ABOUT THIS EXERCISE:
A faithful copy is needed. Set down all of the data below exactly.
Segment Start: EXERCISE DATA
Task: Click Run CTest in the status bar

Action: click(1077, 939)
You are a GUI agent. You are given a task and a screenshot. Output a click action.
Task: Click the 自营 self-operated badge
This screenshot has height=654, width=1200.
Segment End: EXERCISE DATA
OUTPUT FOR THIS TASK:
Task: Click Run CTest in the status bar

Action: click(1077, 939)
You are a GUI agent. You are given a task and a screenshot. Output a click action.
Task: Click the 自营 self-operated badge
This screenshot has height=654, width=1200.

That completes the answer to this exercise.